:: What you should do ::
Starting at the line that holds "Given: Click the Vorwärts pagination button", quote every line through the end of the records, both boundary lines included. Omit the pictures.

==== Data extract

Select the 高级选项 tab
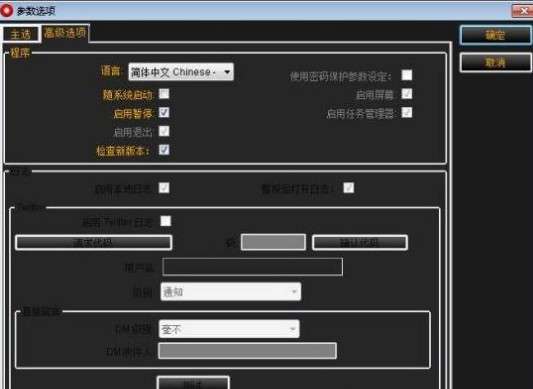The height and width of the screenshot is (389, 533). click(65, 33)
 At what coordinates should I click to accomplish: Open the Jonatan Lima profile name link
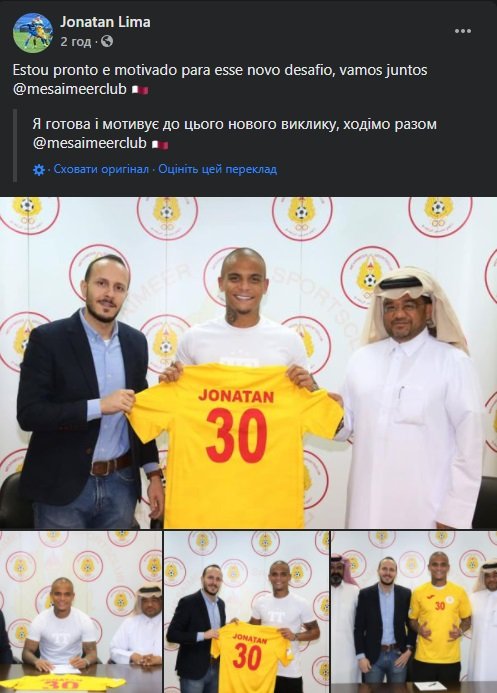(105, 22)
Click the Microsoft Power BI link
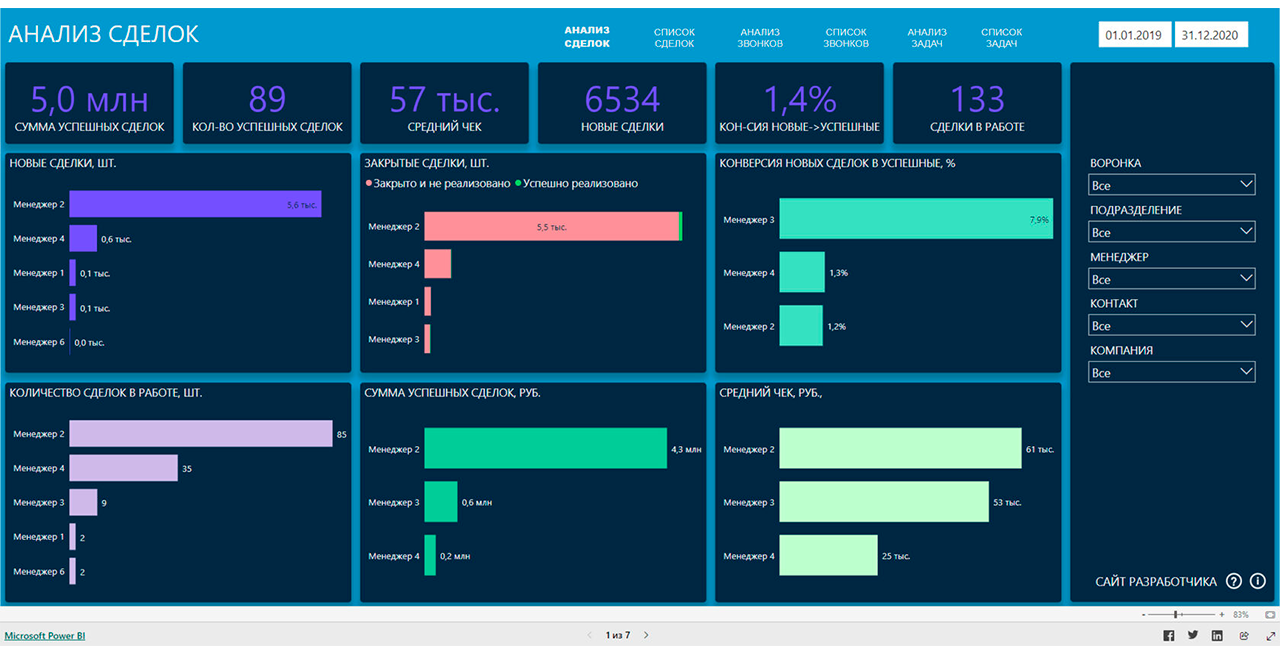 [x=45, y=635]
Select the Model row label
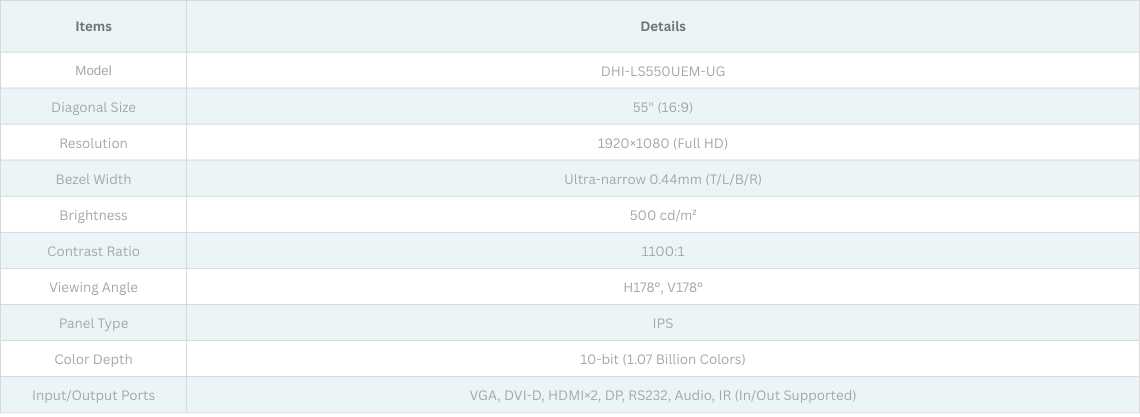The width and height of the screenshot is (1140, 417). [93, 71]
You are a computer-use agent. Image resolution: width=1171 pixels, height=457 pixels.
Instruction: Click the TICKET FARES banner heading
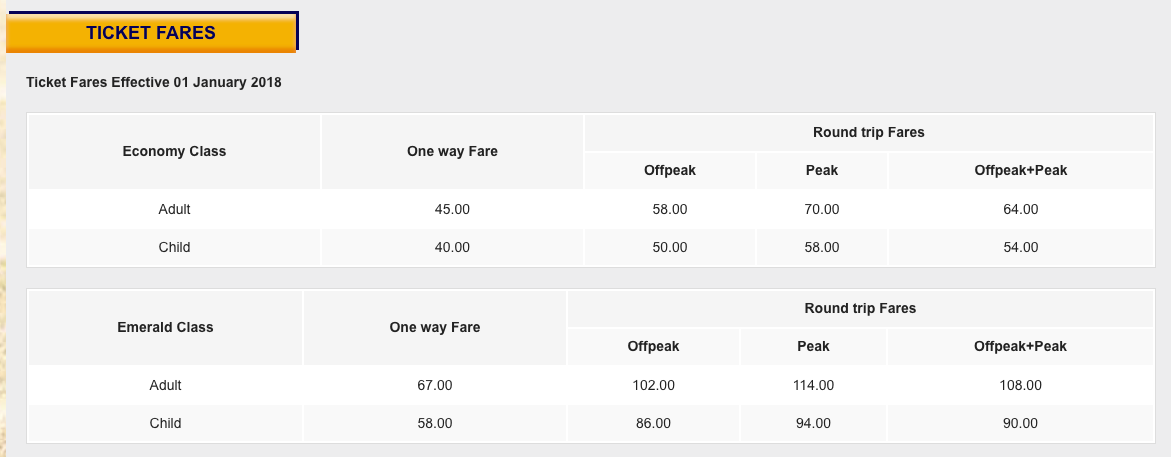[x=151, y=33]
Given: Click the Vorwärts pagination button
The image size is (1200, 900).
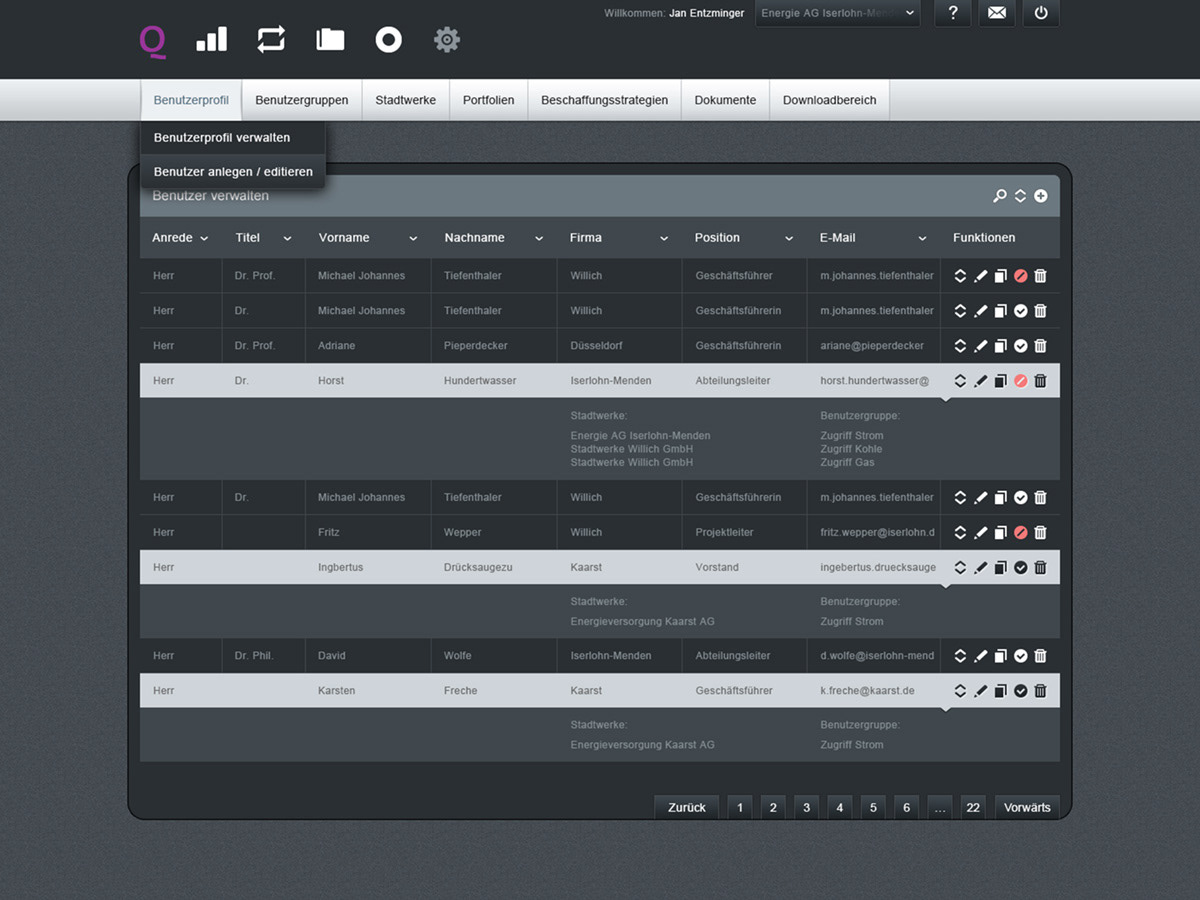Looking at the screenshot, I should (x=1027, y=807).
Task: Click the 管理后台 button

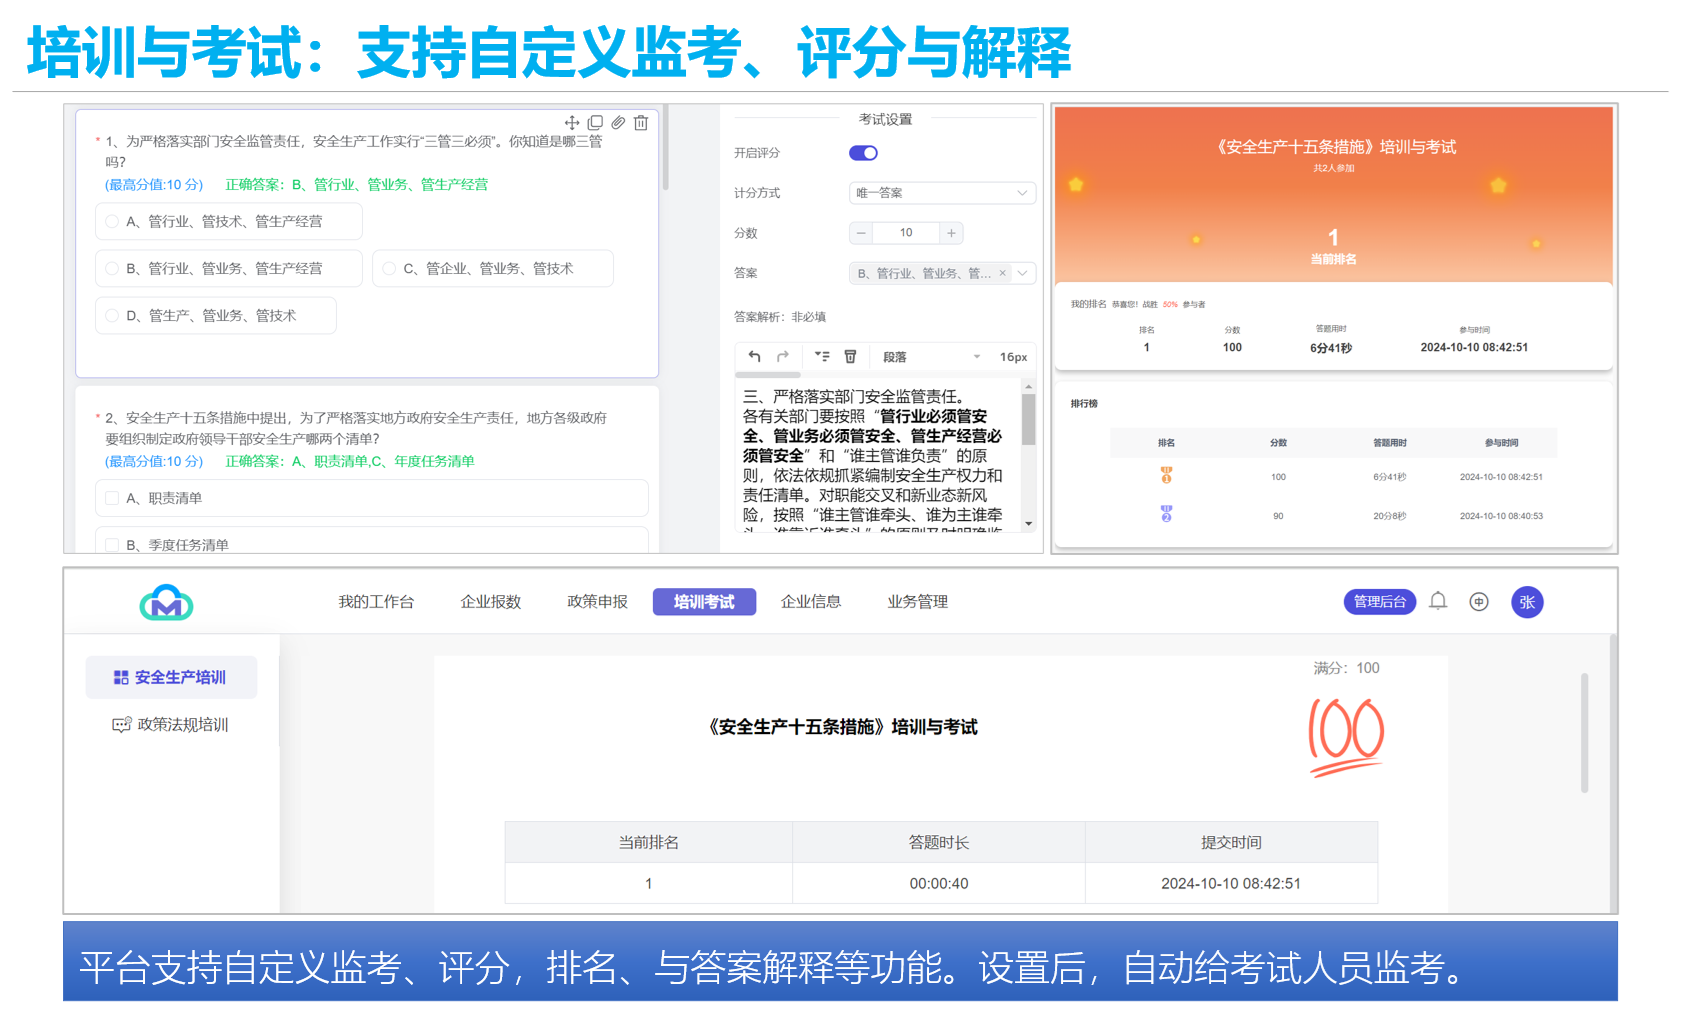Action: pos(1379,602)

========

:: Your solution ::
Given: Click the Vorwärts pagination button
The image size is (1200, 900).
Looking at the screenshot, I should (x=1027, y=807).
Task: Click the 管理后台 button

Action: pos(1379,602)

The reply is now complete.